La prudence de VanEck semble étroitement liée à la situation réglementaire trouble entourant BNB. Dans le document mis à jour, la société admet : « Le BNB peut actuellement être considéré comme un titre, sur la base des faits tels qu'ils se présentent aujourd'hui, ou peut à l'avenir être considéré comme tel par la SEC ou un tribunal fédéral. » Elle ajoute que si le BNB venait à être qualifié de titre, cela pourrait entraîner la dissolution du fonds. Même si VanEck indique qu’elle ne prendra pas cette décision de manière préventive, l’ombre d’un classement juridique défavorable plane clairement sur le projet.

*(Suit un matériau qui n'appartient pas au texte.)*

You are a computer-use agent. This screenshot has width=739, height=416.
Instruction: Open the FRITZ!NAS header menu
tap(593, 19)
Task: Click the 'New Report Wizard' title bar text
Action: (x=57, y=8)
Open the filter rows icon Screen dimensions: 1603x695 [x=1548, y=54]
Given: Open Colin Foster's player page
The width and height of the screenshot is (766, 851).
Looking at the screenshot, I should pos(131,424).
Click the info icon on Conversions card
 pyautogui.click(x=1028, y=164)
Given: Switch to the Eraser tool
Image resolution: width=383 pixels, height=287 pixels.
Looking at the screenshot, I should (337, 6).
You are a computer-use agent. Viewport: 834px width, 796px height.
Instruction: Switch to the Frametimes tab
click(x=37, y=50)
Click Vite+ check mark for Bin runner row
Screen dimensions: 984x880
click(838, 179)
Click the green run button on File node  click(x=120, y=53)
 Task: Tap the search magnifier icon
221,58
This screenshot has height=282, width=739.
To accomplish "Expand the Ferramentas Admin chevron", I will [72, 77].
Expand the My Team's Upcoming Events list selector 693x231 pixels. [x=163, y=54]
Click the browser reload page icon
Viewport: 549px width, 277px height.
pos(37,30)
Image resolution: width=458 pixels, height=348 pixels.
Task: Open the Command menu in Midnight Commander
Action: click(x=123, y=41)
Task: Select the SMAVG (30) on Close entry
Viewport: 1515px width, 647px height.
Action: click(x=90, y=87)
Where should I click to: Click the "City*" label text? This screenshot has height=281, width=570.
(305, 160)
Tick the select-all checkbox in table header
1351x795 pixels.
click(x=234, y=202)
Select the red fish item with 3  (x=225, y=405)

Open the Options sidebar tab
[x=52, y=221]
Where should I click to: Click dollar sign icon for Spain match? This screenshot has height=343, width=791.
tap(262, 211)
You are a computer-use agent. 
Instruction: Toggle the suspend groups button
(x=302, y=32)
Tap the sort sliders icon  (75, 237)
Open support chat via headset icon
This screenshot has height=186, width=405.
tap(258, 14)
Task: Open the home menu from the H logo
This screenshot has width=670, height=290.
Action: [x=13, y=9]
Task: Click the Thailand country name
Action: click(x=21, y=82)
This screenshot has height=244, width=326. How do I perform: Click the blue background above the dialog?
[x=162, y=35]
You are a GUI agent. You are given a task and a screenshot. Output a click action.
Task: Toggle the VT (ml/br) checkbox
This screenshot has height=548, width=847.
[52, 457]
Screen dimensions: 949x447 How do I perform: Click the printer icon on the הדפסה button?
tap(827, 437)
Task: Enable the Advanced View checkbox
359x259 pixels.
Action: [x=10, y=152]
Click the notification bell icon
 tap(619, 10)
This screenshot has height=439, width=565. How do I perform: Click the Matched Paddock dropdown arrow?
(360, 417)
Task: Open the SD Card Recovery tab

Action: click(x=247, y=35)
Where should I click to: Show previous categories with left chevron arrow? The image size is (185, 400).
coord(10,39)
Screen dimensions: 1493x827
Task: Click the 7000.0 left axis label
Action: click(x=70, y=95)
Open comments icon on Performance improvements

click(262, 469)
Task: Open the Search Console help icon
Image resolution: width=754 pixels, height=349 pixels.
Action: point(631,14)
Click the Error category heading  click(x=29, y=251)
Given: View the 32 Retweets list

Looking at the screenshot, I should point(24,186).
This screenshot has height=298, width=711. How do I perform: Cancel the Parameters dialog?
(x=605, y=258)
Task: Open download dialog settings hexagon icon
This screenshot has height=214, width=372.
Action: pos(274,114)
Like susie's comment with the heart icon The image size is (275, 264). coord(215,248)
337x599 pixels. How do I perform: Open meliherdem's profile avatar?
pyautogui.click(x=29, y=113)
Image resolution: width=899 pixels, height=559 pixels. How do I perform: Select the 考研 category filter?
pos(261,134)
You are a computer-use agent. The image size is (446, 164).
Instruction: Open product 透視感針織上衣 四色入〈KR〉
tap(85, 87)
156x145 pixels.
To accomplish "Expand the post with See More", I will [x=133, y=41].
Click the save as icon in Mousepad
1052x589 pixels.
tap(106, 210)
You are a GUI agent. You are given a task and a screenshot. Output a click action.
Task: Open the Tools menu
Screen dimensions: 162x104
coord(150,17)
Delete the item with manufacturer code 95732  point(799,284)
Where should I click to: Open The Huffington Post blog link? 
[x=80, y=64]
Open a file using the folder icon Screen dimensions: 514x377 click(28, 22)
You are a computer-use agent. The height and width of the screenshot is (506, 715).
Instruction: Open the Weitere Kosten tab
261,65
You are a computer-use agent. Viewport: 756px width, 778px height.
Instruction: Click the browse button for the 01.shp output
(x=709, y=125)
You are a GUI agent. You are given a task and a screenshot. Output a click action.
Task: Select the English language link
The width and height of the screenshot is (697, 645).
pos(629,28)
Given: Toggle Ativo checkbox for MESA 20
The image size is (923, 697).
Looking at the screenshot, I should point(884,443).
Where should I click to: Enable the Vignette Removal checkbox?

Ce recul s’inscrit dans un contexte plus large : en 2023, la SEC a poursuivi Binance, Coinbase et Kraken pour la vente de titres non enregistrés, le BNB figurant dans la liste des 68 actifs crypto concernés. Certes, une décision de justice a estimé que les ventes secondaires de BNB ne constituaient pas des transactions de titres financiers, mais le flou réglementaire persiste. En mai 2024 encore, la SEC a affirmé que certaines activités de staking ne relèvent pas de l’obligation d’enregistrement sans trancher clairement pour tous les cas.

En conclusion, le retrait du staking sur le BNB par VanEck pourrait préfigurer un changement de stratégie plus large chez les émetteurs d’ETF crypto. Face à l’incertitude réglementaire, notamment aux États-Unis, les gestionnaires préfèrent souvent renoncer à certaines fonctionnalités plutôt que de s’exposer à des poursuites ou à une dissolution forcée de leurs produits. L’affaire VanEck-BNB pourrait bien être un cas d’école des compromis entre innovation crypto et conservatisme institutionnel.